> EXERCISE DETAILS
Transcribe verbatim the span of lines that opens with the line containing "Edit the CISCO Switch asset name" and closes with the last line of the data below.
___ SOURCE DATA ___
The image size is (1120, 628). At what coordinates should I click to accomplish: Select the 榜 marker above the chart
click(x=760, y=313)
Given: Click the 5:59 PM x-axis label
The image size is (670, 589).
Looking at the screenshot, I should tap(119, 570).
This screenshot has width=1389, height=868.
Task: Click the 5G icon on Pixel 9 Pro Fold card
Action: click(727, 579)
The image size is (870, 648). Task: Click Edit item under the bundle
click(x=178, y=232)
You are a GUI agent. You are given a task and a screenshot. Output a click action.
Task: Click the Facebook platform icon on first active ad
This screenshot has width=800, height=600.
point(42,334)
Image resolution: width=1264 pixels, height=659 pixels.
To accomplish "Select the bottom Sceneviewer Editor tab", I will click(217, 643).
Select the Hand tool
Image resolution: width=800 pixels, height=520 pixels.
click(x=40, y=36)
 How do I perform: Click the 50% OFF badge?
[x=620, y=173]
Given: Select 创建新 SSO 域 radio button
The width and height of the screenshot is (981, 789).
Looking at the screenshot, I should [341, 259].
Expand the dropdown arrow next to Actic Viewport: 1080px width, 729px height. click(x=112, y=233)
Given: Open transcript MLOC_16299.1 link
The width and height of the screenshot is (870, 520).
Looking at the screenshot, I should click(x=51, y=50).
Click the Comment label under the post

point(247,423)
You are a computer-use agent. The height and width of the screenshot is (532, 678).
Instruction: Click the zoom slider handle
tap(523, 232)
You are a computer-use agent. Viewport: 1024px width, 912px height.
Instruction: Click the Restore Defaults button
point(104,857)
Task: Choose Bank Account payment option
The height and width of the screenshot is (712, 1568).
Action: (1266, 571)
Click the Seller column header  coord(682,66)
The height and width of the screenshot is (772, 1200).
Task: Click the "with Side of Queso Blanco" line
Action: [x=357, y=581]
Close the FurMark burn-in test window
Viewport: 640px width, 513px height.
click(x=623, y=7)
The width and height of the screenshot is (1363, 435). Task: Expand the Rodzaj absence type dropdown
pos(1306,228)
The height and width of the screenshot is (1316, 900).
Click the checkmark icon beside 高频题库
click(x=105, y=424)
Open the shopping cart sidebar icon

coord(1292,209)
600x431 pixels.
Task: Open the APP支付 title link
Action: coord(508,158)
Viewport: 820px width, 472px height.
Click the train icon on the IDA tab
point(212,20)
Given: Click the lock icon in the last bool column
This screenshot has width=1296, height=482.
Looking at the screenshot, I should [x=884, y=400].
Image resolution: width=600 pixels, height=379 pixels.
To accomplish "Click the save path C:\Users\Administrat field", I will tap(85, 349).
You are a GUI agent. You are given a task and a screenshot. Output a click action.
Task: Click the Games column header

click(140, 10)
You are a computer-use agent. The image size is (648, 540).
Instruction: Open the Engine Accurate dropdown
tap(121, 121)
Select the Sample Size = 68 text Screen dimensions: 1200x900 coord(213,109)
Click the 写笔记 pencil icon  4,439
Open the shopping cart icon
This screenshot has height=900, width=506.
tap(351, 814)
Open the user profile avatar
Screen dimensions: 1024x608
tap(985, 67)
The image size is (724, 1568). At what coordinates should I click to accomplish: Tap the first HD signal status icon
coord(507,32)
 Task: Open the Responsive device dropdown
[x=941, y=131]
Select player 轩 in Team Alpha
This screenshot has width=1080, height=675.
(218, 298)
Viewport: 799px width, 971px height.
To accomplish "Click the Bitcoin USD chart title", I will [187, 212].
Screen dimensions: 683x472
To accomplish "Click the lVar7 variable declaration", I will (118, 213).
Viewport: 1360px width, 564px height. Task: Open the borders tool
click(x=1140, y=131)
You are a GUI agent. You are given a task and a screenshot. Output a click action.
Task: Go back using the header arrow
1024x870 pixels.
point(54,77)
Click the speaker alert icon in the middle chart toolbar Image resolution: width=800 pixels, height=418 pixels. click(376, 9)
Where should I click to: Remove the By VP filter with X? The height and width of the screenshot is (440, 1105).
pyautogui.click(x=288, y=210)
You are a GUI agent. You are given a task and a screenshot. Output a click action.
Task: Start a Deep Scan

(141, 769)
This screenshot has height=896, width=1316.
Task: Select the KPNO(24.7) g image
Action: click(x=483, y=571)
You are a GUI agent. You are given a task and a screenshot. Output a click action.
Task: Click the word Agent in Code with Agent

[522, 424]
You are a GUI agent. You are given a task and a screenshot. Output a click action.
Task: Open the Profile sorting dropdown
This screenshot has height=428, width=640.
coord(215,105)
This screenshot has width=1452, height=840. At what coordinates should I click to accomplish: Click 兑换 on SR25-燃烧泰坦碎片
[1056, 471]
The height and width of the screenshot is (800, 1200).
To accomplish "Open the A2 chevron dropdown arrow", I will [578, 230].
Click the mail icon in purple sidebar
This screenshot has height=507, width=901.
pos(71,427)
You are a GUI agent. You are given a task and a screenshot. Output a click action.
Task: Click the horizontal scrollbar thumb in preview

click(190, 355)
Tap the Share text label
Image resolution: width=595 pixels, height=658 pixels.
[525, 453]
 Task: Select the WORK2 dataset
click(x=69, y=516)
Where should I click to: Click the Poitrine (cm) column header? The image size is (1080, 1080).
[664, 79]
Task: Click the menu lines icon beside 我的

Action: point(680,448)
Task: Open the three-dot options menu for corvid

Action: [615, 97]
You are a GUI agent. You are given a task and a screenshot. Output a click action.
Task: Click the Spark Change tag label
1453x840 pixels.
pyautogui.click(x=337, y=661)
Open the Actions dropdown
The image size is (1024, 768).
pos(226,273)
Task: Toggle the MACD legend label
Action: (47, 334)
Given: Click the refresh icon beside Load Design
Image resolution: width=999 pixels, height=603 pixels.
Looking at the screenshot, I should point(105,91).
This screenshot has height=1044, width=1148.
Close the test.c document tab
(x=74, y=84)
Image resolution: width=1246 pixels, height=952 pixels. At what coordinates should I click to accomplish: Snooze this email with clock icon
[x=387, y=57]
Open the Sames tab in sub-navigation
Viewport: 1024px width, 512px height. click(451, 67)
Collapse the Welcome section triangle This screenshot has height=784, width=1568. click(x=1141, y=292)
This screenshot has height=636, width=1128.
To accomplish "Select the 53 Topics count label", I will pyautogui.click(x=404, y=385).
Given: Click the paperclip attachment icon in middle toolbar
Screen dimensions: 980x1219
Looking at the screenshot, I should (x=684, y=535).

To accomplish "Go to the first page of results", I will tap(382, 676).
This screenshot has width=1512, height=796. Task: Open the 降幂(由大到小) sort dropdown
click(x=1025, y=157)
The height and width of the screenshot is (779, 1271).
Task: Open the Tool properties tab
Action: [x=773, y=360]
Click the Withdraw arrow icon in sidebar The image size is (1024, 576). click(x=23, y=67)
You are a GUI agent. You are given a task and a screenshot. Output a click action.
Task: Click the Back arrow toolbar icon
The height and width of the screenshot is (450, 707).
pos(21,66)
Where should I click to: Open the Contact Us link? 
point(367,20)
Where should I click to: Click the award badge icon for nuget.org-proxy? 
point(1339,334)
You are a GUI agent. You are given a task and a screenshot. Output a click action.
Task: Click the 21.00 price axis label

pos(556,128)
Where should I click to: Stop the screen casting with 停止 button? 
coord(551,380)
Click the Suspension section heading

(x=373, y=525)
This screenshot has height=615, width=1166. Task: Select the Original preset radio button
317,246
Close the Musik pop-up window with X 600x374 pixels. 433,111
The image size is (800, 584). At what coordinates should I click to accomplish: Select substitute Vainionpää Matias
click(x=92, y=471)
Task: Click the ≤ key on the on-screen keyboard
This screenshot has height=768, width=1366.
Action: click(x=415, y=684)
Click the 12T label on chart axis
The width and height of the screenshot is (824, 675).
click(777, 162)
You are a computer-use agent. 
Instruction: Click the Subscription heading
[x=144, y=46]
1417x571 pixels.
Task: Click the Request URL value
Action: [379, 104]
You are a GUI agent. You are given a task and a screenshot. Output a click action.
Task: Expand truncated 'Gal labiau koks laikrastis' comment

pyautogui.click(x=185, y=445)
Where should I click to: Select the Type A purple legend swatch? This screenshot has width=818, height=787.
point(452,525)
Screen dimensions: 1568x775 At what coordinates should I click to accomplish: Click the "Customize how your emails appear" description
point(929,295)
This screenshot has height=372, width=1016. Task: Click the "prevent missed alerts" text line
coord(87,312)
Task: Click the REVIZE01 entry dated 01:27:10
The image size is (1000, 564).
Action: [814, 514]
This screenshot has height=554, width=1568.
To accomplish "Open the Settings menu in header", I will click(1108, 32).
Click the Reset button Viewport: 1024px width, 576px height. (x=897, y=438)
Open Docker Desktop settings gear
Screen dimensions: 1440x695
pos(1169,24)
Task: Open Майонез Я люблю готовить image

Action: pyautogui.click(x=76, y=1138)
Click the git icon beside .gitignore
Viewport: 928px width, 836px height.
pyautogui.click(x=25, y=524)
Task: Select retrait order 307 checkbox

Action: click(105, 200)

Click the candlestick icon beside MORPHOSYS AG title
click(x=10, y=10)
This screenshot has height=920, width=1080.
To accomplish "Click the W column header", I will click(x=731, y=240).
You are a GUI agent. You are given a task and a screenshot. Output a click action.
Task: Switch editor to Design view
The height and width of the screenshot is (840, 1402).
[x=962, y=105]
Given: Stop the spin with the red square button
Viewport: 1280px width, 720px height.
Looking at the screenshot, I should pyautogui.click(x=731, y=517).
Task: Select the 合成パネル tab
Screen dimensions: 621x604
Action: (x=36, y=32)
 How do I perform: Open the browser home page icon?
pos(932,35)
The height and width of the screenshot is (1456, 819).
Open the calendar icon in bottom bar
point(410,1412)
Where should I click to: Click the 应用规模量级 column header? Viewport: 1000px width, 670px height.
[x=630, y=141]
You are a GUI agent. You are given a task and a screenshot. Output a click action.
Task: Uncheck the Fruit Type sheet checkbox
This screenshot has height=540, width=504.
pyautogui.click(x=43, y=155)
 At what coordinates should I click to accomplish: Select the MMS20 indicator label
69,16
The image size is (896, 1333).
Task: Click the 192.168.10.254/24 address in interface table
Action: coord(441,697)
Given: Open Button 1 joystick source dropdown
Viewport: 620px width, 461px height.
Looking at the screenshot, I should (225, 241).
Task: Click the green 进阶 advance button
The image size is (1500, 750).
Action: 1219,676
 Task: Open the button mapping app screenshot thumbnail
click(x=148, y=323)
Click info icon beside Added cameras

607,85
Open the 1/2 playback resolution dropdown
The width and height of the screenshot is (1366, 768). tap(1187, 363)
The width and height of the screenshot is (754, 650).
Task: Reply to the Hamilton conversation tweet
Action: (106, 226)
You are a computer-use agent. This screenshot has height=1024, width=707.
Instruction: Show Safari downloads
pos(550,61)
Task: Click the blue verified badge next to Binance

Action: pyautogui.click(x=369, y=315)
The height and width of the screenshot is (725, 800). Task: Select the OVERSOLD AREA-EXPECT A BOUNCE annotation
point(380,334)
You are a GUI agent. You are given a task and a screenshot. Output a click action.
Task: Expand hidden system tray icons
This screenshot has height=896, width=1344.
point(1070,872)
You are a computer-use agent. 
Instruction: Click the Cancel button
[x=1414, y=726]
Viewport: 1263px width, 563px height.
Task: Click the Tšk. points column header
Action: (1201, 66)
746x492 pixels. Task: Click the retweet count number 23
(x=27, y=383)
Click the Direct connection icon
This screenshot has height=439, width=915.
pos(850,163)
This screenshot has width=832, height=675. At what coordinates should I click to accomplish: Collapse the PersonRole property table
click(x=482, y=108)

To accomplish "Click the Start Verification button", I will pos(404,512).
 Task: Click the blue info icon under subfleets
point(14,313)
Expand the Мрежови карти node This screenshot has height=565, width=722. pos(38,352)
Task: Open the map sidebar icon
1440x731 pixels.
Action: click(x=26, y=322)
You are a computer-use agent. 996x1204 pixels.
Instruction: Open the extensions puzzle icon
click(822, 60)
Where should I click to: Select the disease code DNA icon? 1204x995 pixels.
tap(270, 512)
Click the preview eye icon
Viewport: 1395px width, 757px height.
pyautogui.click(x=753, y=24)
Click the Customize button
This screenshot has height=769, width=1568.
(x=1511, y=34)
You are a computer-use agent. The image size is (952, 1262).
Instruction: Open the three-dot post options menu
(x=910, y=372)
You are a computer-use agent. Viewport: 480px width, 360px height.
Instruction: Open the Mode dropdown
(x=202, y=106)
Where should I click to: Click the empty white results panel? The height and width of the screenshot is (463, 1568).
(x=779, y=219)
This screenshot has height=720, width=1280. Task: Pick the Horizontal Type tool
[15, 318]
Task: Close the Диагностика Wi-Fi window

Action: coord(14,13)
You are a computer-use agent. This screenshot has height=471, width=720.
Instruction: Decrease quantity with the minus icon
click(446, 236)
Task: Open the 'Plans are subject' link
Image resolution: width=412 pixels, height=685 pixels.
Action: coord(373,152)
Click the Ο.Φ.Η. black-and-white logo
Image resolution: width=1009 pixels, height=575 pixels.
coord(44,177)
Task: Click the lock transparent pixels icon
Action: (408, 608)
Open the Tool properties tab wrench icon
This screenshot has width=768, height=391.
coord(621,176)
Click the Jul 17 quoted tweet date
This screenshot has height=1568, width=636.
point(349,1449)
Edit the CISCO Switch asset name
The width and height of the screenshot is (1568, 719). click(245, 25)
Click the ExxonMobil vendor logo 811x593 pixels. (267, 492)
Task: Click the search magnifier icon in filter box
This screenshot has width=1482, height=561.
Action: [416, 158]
___
> ANSWER SPACE
Edit the CISCO Switch asset name
The width and height of the screenshot is (1568, 719). click(245, 25)
Click the ExxonMobil vendor logo 811x593 pixels. (267, 492)
Task: Click the search magnifier icon in filter box
This screenshot has width=1482, height=561.
Action: [416, 158]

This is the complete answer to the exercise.